Recently, Oliveira et al. presented a quantitative description of the intrinsic strength of XB. These authors considered from weak electrostatic interactions, with stabilization energies lower than 40 kJ mol⁻¹ up to fully covalent 3c-4e interactions such as [F∙∙∙Cl∙∙∙F]⁻, with stabilization energies up to 180 kJ mol⁻¹. Based on relative bond strength order (n) and the local X∙∙∙B stretching force constant (k^a) they classed as weak predominantly electrostatic XBs (0.05 < n(XB) < 0.2), normal XBs (0.2 < n(XB) < 0.3), and strong, predominantly covalent XBs (0.3 < n(XB) < 0.6) [16].

The nature of XB has been widely discussed and is still an active subject of theoretical [2,4,17,18,19,20] and experimental chemistry research [21,22]. Most of these works aim to quantify the driving forces of association in the systems studied through different decomposition schemes of the interaction energy. However, most of these energy decomposition analysis (EDA) methods are not free of controversy, fundamentally because there exist many possible ways in which to decompose the interaction energy [23].

The application of the quantum theory of atoms in molecules (QTAIM) [24,25,26] proposed by Bader is based on the topological analysis of the distribution of electron charge density, being this a real physical property of the system. Recently, we have made several studies on the nature of some XBs [4,27,28,29,30] within the framework of this theory. These researches have shown that the electrostatic forces and charge transfer play a substantial role in the stabilization and determination of the optimal geometry of these complexes. In addition, through the topology of L(r) = −∇²ρ(r) function was shown that hole-lump interactions are the driving forces of these interactions [31]. Moreover, in the framework of this theory Blanco et al. proposed an energy decomposition scheme that splits the total energy exhaustively into atomic contributions, both intra- and interatomic denominated interacting quantum atoms (IQA) [32]. They demonstrated that many qualitative ideas about the chemical bond can be quantified using this scheme when it is applied to diatomic molecules [32,33]. Recently IQA analysis has been used to investigate the nature of different types of beryllium bonds [34] and XBs [35]. For the XBs FBr···NH₃, CH₂CHBr···NH₃ and FBr···OH⁻ in general, electrostatically attractive force in nature were shown. However, the quantum exchange between the main atoms can never be neglected and it may constitute the dominant contribution at the equilibrium geometry [35].

Provided data>
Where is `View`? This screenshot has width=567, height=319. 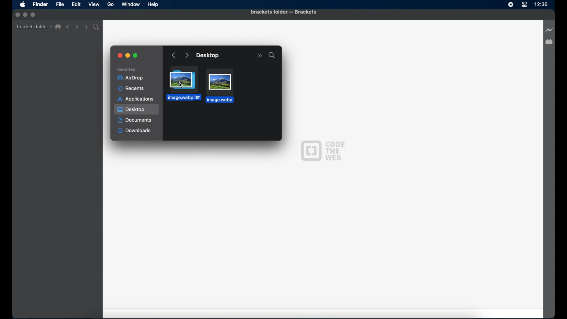 View is located at coordinates (94, 4).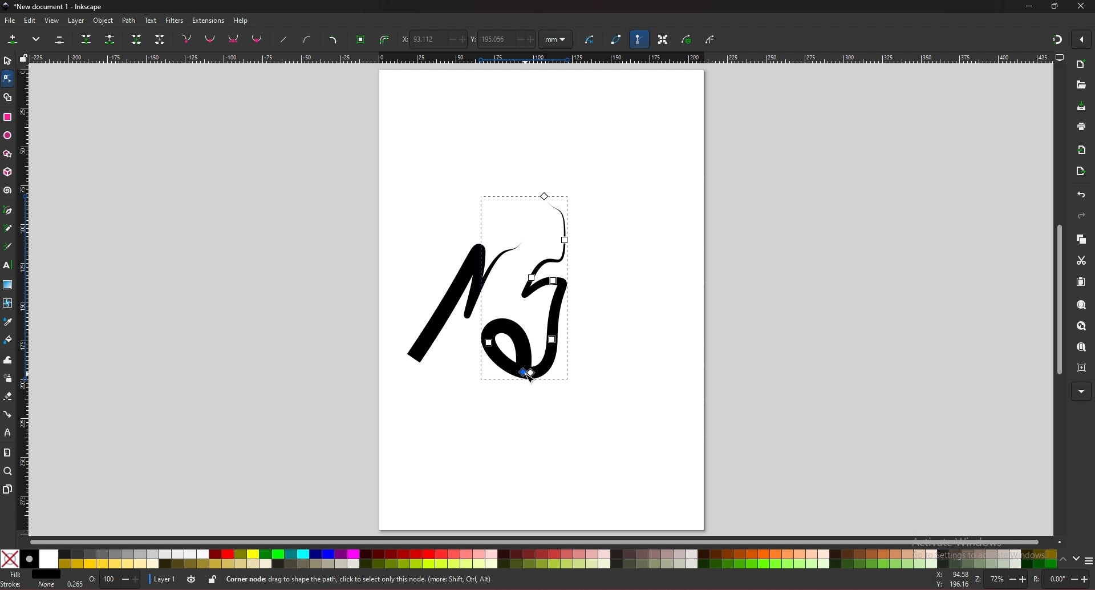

Problems to solve>
1. Decide whether each statement below agrees with the text on XB. For each one, answer yes or no and quote the deciding words of the text exactly.
(a) In the classification by Oliveira et al., normal XBs have a relative bond strength order between 0.2 and 0.3.
(b) The text states that energy decomposition analysis methods are free of controversy.
(c) The interacting quantum atoms scheme was proposed by Bader.
2. Answer the following questions from the text on XB.
(a) What is the highest stabilization energy given for fully covalent 3c-4e interactions?
(b) Who proposed the quantum theory of atoms in molecules?
(c) The topology of which function showed that hole-lump interactions are the driving forces of these interactions?

List of solutions>
1.
(a) Yes: "normal XBs (0.2 < n(XB) < 0.3)"
(b) No: "most of these energy decomposition analysis (EDA) methods are not free of controversy"
(c) No: "Blanco et al. proposed an energy decomposition scheme that splits the total energy exhaustively into atomic contributions, both intra- and interatomic denominated interacting quantum atoms (IQA)"

2.
(a) 180 kJ mol⁻¹
(b) Bader
(c) L(r) = −∇²ρ(r)